Hunt gritted his teeth. "It's been years since anyone tried to drag up the past."
"That's because it's been years since anyone lived here." She cocked her head and studied the man's florid face. "Why are you so upset? If there are indeed ghosts, I'm the one who has to deal with them. Not you. If Alistair and Viola's spirits are present, then they are residents of this house and none of your concern."
Hunt's eyes examined every corner, much as Justina Markham's had, as if he searched for signs of another presence. Did he wish to see them? Or not?
"Alistair and I were partners in the mill for seven years," he said softly. "I introduced him to Viola, for God's sake. I thought..." He caught his breath, as if catching a confession before it could escape. "I thought they would suit one another well. If not for me Alistair never would have married Viola, much less..." He choked on the words that would not come.
"You have no reason to feel guilty." She didn't like Hunt, particularly, but at the moment she felt a little sorry for him. Thirty years of self-reproach was a heavy burden.
"I only begin to feel guilty when someone comes around asking pesky questions about things that should have been buried years ago." Hunt's face flushed red, his lips thinned. "I want you out, Miss Abernathy.

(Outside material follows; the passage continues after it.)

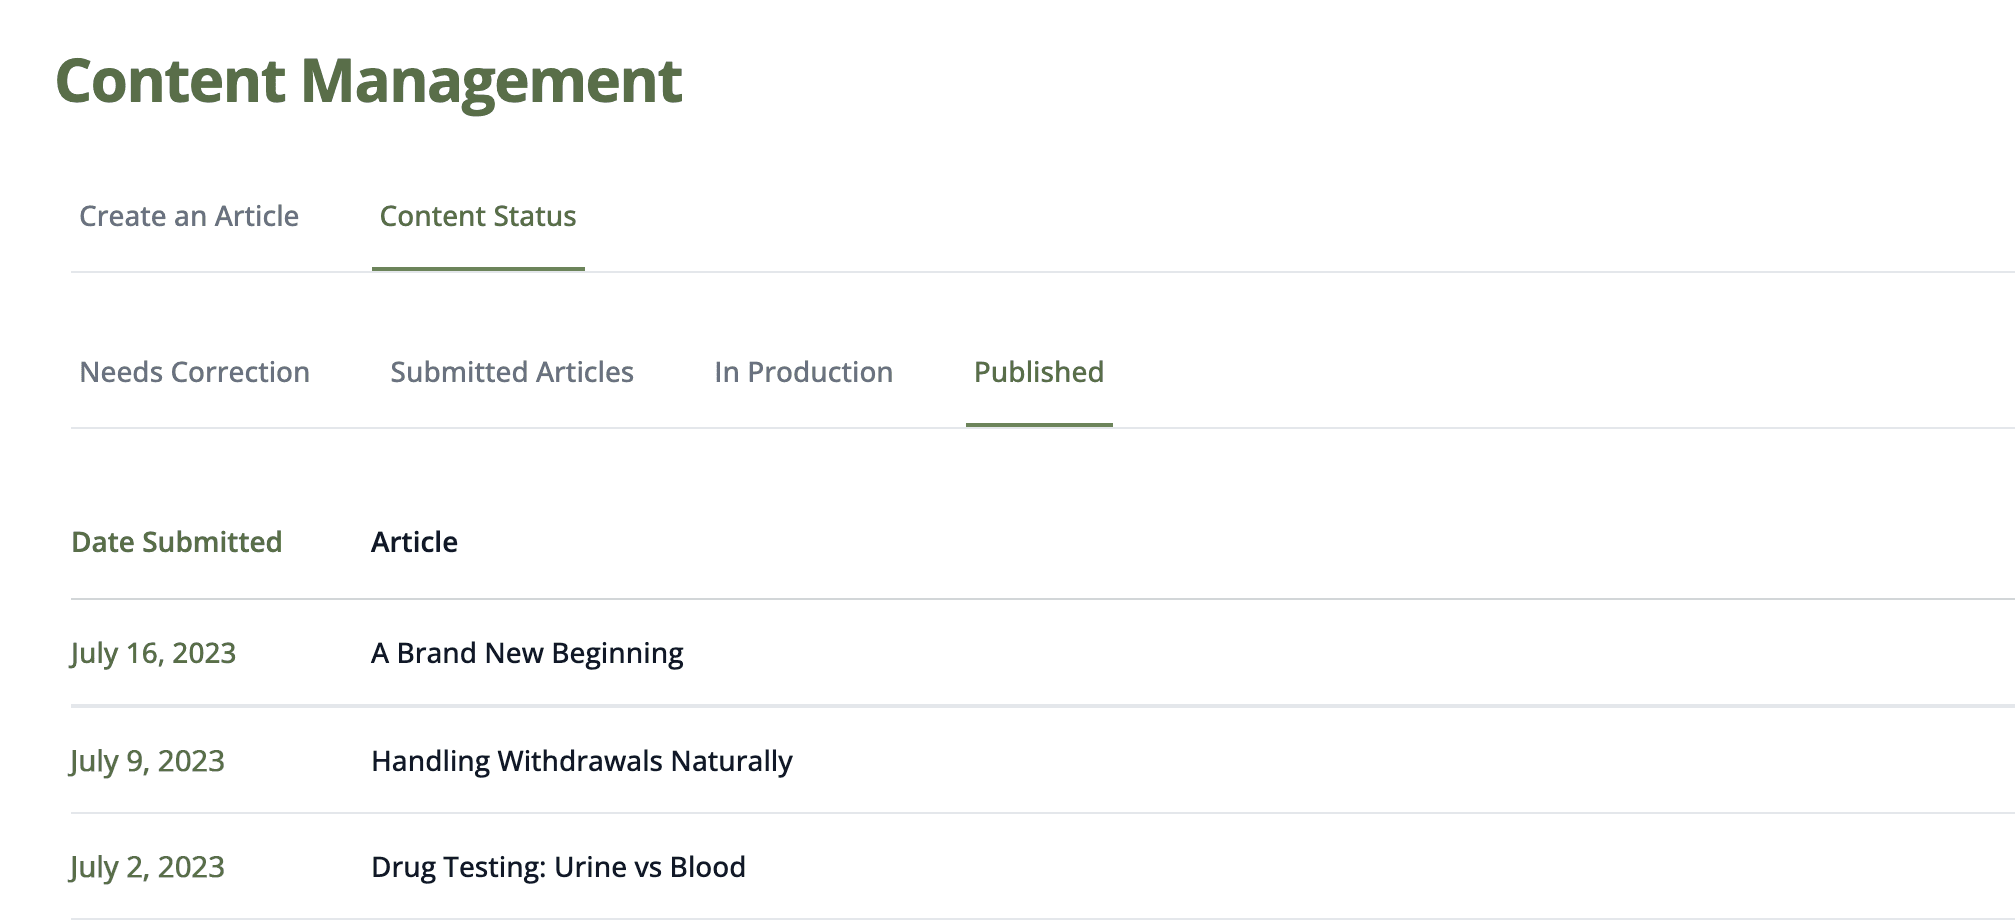This screenshot has height=922, width=2015.
Task: Click the Article column header
Action: (x=414, y=541)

Out of this house, out of Plummerville. I'll give you a tidy sum over and beyond what you paid for the house. Just... leave."
"No," Eve said calmly. "I've made this house my home and I won't be run off. Not by ghosts, and not by you." She cocked her head and studied Hunt's hard face, his tortured eyes. "Did you care for Viola very much? Is that why you suffer so?"
Hunt reached out and grabbed her by the shoulders, his grip too tight. He didn't answer her question, which was answer enough for Eve. "You think a couple of ghosts are a problem? Tangle with me and you'll regret it. Sell me the house, make a tidy profit, and leave this town and this sordid story alone."
"And what will you do if I accept your offer?" Eve asked. "Sell the house to someone else? Let it stand here and rot?"
"I'll burn it to the ground, which is what I should have done thirty years ago." With that, he gave Eve a little shake.
Lucien came up behind Hunt and forcibly pulled the man away. Eve held her breath as a furious Lucien slammed Hunt into the wall and leaned in close, bending down to place his face close to the shorter man's. "Lay your hands on the lady again, and you'll regret it," Lucien said darkly. His neck corded with tension, his jaw tensed. His fists flexed threateningly.
Hunt, rightfully intimidated by the sight of an enraged Lucien, took a shuffling step to the side. "You must be the fortune-teller."
Lucien closed his eyes and took a deep breath, and Eve suppressed a smile. She knew he hated the label fortune-teller much more than medium or even exorcist. Hunt was in serious trouble.
"I'm not much of a
fortune-teller, "
Lucien said as he opened his eyes and laid them on Hunt, "but I do see that if you don't apologize to Miss Abernathy and get out of her home, you're going to be in serious pain within a matter of minutes."
Oh, she hadn't known Lucien could get so angry about a situation that involved living, breathing humans. Normally he saved his passions for the dead. He was intriguingly handsome and appealing when he defended her this way, though she would never tell him so. It was painful enough to admit such a thing to herself. Still, she couldn't help but smile as Hunt backed toward the door, mumbling an insincere apology and keeping his eyes on Lucien the entire time.